Goodrum v. Ensign Bank

McMurray, Presiding Judge.

Plaintiff Ensign Bank, F.S.B., assignee of J.D.S. Vendor Services, Inc., brought suit against defendant Leon Goodrum seeking $11,830.01 plus interest and attorney fees pursuant to a written contract of guaranty. Defendant answered the complaint, denied liability, and filed a third-party claim against Microwave Express, Inc., the party which executed the contract guaranteed by defendant.

Plaintiff moved for summary judgment against defendant. The trial court granted the motion and defendant appeals. Held:

1. The motion to dismiss the appeal is denied.

2. Defendant contends the attorney fee demand letter was insufficient because it failed to identify the contract underlying defendant’s indebtedness with sufficient specificity. See generally Pippin v. Brigadier Indus. Corp., 150 Ga. App. 401, 403 (3b) (258 SE2d 18). In this regard, defendant points out that he executed a guaranty in favor of NMI, Inc. and the demand letter simply refers to a “contract” which defendant “executed ... in favor of Ensign Bank. . . .”

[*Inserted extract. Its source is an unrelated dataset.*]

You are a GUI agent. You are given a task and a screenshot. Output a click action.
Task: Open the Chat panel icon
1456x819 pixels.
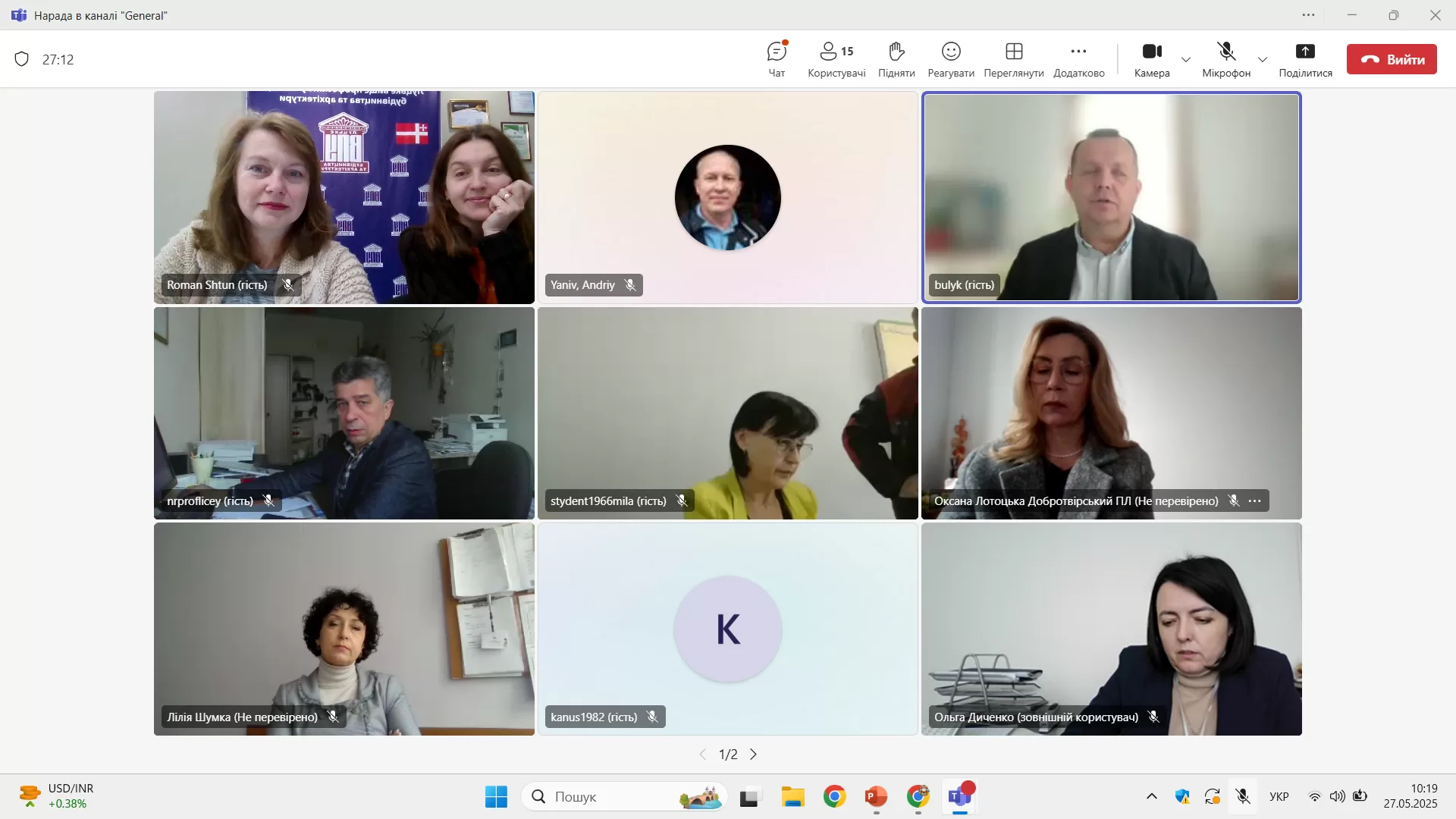(x=777, y=52)
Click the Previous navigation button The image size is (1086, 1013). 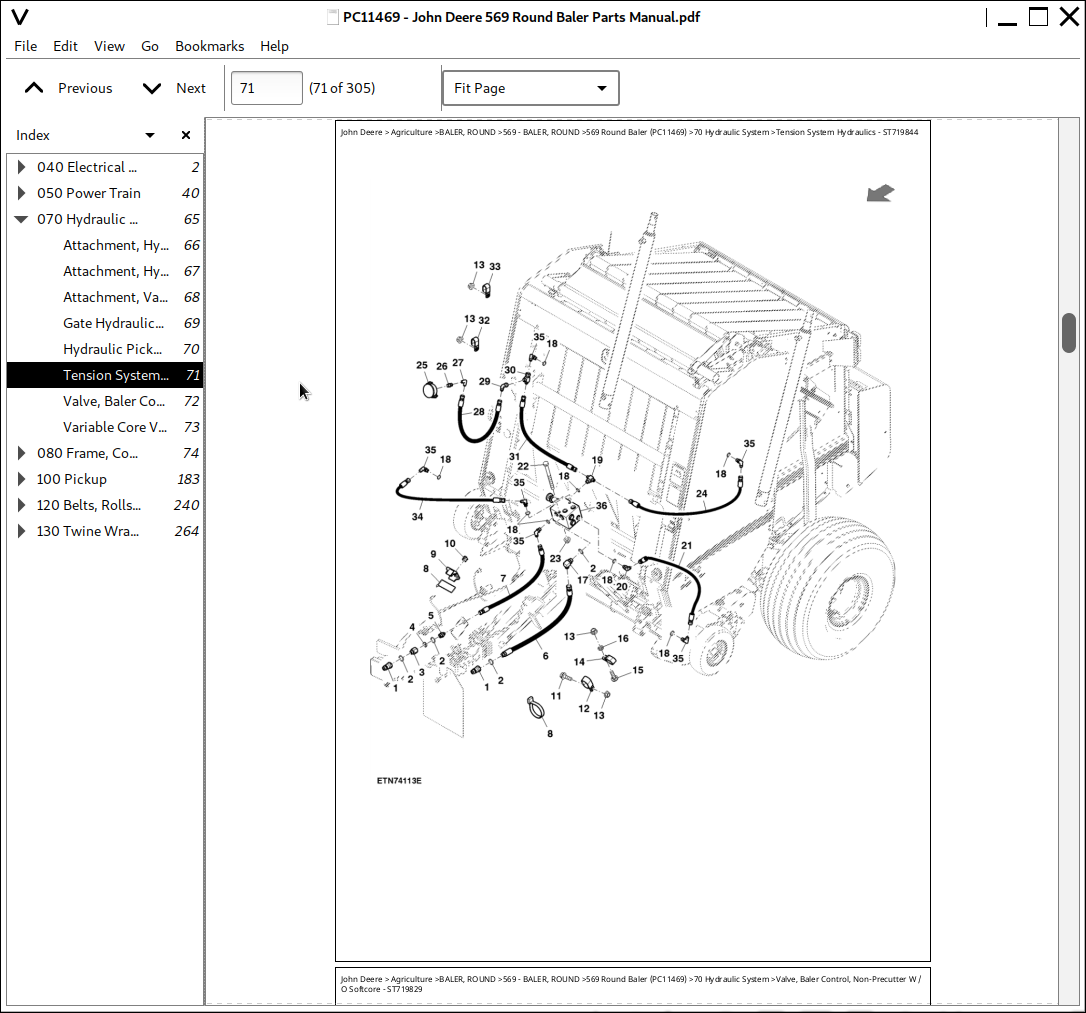tap(85, 88)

“The purpose of the law relating to the giving of ten days’ notice to the debtor of the creditor’s intention to enforce the provision for attorney fees in a contract is to allow the debtor to pay the principal and interest on the contract within ten days from receipt of the notice and relieve himself of the liability to pay attorney fees. Dixie Const. Co. of Ga. v. Griffin, 104 Ga. App. 457 (1) (121 SE2d 926).” Gresham v. Rogers, 147 Ga. App. 189, 191 (2) (248 SE2d 225). This purpose cannot be served unless the notice “states the note upon which attorney’s fees will be claimed. . . .” Rylee v. Bank of Statham, 7 Ga. App. 489, 493 (3), 495 (67 SE 383). In our view, the demand letter failed to comply with this requirement. It did not identify the underlying basis of defendant’s indebtedness with sufficient specificity. Compare Pippin v. Brigadier Indus. Corp., 150 Ga. App. 401, 403, supra.

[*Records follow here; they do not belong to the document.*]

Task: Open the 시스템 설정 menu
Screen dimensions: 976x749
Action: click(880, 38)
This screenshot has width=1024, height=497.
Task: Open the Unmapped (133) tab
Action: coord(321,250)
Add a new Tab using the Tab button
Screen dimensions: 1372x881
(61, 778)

We are not unmindful of the fact that, in order to recover attorney fees, a creditor need only comply substantially with the provisions of OCGA § 13-1-11. General Elec. Credit Corp. of Ga. v. Brooks, 242 Ga. 109 (249 SE2d 596). Try as we might, we cannot find substantial compliance in this case. It follows that the trial court erred in granting plaintiff’s motion for summary judgment insofar as plaintiff sought the award of attorney fees pursuant to OCGA § 13-1-11.

3. Defendant’s contention that plaintiff failed to demonstrate that it is the real party in interest is utterly devoid of merit. Plaintiff clearly demonstrated that NMI, Inc. assigned the contract to J.D.S. Vendor Services, Inc., and that that entity assigned the contract to plaintiff. Besides, the guaranty expressly obligates defendant to NMI, *54Inc., “it’s successors and assigns.”

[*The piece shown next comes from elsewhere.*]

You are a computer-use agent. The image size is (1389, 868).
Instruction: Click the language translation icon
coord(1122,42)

Decided November 22, 1991. Thomas, Kennedy, Sampson & Patterson, Paul L. Howard, Jr., for appellant. Stokes, Lazarus & Carmichael, Marion B. Stokes III, Richard J. Joseph, for appellees.

4. It is not inappropriate for a trial court to enter summary judgment against a defendant simply because a third-party claim remains pending. Summary judgment can be entered with regard to all or any part of a case. See OCGA § 9-11-56.

Judgment affirmed in part and reversed in part.

Sognier, C. J., and Andrews, J., concur.